Security News > 2023 > November > AMD SEV OMG: Trusted execution in VMs undone by bad hypervisors' cache meddling
Boffins based in Germany and Austria have found a flaw in AMD's SEV trusted execution environment that makes it less than trustworthy.
A successful attack - which assumes an attacker is running a malicious hypervisor protected by AMD SEV - could allow arbitrary code execution within a guest VM, the exposure of sensitive data, or privilege escalation.
SEV is intended to guard against the possibility of a malicious hypervisor, a level of security not provided by VMs. In a paper titled, "CacheWarp: Software-based Fault Injection using Selective State Reset," the team explains that CacheWarp is not a transient execution attack or a side-channel attack like Spectre and Meltdown.

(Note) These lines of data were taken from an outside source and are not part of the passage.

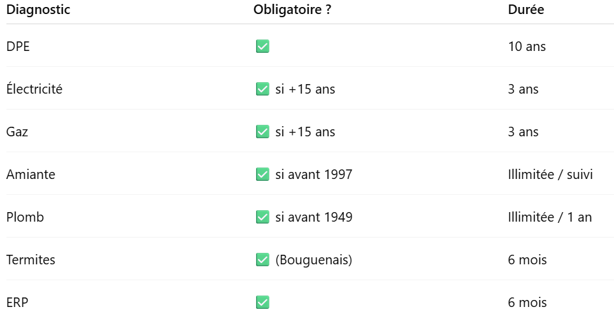Click the green checkmark in the Gaz row
The image size is (614, 321).
pyautogui.click(x=262, y=132)
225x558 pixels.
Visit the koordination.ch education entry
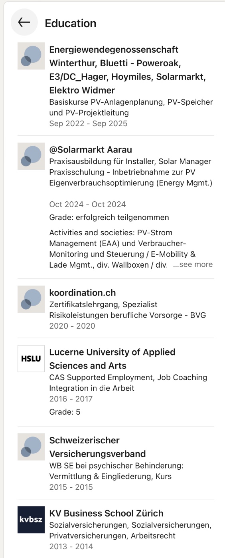83,293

"CacheWarp is based on our analysis of the invd instruction, which shows that invalidating dirty cache lines without triggering a write-back is feasible on AMD CPUs, even if AMD SEV is enabled," the team explains in the paper.
The boffins say that AMD was notified of their findings on April 25, 2023, and plans to issue a microcode patch for SEV-SNP and an SEV firmware update for Zen 3 EPYC Milan CPUs.
"One solution is to prevent the invd instruction from being used if AMD SEV is enabled."